Self Acceptance: It's all a head game.
Wednesday, March 27, 2013
So again, another Spark blogger has inspired some thinking. For a while now I've been pestered by a nagging self doubt: is pursuing a healthier lifestyle really just a disdain for who I am now?
Let me clarify, I like who I am. I love my life. I never hold off on pursuing dreams until I've reached a goal weight, if it's worth doing, it's worth doing NOW. BUT, I often feel judged. Whether it's real or just in my head as I suspect it sometimes is, people think less of me for being heavy (277 lbs) and I resent them bitterly for it.
I've tried to imagine what they think of me: "she must drink a LOT of beer to be that size", "guess she eats a LOT of potato chips in front of the tv", "her house must be a sty", "maybe if she cooked once in a while" - the list really is endless.

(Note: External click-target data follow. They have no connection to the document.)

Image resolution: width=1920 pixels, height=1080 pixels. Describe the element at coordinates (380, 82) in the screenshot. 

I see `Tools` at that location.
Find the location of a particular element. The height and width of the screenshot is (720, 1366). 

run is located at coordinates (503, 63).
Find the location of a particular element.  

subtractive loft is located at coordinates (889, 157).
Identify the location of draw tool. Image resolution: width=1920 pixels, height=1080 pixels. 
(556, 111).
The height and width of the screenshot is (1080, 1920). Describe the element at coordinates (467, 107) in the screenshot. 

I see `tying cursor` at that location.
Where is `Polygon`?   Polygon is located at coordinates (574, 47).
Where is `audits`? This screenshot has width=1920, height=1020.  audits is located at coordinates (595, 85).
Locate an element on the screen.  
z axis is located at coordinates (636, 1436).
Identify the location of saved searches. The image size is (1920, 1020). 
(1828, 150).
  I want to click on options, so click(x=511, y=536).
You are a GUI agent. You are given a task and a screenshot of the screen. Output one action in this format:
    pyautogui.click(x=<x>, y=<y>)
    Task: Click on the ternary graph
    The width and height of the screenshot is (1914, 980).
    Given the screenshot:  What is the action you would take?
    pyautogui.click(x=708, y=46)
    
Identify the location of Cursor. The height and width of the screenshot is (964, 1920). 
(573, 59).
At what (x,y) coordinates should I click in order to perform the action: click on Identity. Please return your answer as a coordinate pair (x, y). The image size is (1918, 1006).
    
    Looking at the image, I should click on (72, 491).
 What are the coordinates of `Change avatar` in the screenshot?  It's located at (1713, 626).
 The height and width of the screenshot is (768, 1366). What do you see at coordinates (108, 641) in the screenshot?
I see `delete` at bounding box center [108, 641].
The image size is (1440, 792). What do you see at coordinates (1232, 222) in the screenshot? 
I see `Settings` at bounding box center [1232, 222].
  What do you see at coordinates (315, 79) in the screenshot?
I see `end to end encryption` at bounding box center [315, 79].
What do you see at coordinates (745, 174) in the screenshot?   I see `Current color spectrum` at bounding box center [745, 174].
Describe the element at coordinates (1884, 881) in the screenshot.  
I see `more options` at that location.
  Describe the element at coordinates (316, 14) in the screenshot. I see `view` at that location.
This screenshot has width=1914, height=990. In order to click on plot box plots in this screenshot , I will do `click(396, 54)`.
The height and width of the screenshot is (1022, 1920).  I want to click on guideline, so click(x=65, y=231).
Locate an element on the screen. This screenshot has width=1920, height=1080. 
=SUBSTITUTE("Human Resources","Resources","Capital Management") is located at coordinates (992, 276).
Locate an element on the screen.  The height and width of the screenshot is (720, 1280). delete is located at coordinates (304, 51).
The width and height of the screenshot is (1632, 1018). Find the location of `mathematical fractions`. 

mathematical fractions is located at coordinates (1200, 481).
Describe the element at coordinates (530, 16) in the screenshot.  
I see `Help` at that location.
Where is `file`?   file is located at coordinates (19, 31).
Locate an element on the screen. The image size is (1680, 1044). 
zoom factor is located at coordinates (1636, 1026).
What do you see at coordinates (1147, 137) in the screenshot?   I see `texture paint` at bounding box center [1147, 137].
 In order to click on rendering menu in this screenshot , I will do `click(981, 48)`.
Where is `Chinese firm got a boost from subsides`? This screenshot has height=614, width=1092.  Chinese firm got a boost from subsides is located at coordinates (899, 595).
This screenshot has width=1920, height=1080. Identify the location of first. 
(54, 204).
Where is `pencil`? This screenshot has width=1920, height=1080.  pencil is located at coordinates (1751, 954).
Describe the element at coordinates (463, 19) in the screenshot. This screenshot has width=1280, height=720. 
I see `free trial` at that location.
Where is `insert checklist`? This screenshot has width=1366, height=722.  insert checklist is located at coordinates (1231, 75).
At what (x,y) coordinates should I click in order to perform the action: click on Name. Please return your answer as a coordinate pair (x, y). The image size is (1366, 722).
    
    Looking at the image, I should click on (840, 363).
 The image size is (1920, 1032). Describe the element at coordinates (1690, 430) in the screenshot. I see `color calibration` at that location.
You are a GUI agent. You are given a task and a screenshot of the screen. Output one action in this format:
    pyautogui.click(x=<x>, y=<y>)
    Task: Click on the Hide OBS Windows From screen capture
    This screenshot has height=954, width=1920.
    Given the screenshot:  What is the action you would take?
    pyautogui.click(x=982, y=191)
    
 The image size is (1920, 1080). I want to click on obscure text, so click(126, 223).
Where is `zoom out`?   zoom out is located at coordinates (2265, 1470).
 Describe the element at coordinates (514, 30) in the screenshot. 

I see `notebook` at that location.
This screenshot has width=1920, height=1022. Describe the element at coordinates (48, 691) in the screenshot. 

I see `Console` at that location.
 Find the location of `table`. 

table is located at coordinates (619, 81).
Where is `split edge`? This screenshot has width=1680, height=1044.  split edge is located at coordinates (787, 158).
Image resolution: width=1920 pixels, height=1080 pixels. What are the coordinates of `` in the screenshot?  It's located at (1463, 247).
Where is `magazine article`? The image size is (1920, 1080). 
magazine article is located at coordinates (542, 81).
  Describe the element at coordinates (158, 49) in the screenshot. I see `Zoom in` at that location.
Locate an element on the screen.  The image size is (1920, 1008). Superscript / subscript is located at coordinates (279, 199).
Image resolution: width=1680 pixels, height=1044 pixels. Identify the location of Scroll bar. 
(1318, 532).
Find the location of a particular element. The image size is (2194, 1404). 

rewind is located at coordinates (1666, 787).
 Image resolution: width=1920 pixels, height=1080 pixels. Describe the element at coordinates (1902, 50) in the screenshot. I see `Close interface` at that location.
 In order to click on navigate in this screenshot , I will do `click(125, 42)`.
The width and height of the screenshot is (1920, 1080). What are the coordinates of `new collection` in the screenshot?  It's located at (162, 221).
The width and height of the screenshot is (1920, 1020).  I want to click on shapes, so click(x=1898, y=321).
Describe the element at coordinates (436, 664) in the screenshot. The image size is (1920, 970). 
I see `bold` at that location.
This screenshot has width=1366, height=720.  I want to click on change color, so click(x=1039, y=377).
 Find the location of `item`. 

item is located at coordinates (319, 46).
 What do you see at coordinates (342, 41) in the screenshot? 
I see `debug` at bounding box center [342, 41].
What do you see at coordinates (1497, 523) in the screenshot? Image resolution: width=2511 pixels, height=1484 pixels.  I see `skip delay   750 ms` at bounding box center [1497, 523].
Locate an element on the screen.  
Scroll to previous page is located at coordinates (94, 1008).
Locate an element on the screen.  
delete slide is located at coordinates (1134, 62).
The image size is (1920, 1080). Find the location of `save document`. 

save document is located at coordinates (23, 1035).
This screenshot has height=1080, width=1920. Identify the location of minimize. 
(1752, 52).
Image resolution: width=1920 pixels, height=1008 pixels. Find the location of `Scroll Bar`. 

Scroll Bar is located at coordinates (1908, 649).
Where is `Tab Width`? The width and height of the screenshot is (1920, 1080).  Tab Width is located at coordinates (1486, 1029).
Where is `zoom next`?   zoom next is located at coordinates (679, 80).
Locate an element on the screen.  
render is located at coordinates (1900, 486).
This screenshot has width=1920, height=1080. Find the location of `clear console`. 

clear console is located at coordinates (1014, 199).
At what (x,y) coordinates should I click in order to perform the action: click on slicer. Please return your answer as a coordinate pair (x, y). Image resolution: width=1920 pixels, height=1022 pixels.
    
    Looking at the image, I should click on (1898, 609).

Then I think of my defense: I rarely drink anything other than water, ;milk, and 1 diet coke a day. I add bran to my cereal! We have chip night once a week! My house isn 't Martha Stewart perfect but it's liveable and I cook at least 5 nights a week, if not 6 and sometimes even 7.
It recently occurred to me that this game is holding me back. (It was a "duh!" moment) For one, people are not likely judging me as harshly as I am judging myself. That's just it, I'm projecting the self doubt I have. This game is preventing me from taking a honest and encompassing look at my lifestyle and from making real changes. I grew up in a highly critical family and community, and yes my weight was the topic of much criticism, I come by these suspicions honestly! It's just that now is the time to confront the voices in my head, to replace them with a new mantra founded in the present.
I'm learning to accept myself NOW, in the PAST, and in the FUTURE. Pursuing a healthier lifestyle isn't self-betrayal, it isn't "giving in" to those voices (real or imagined). I admit I am still working on the notion, but I am learning self acceptance. I am replacing those voices in my head.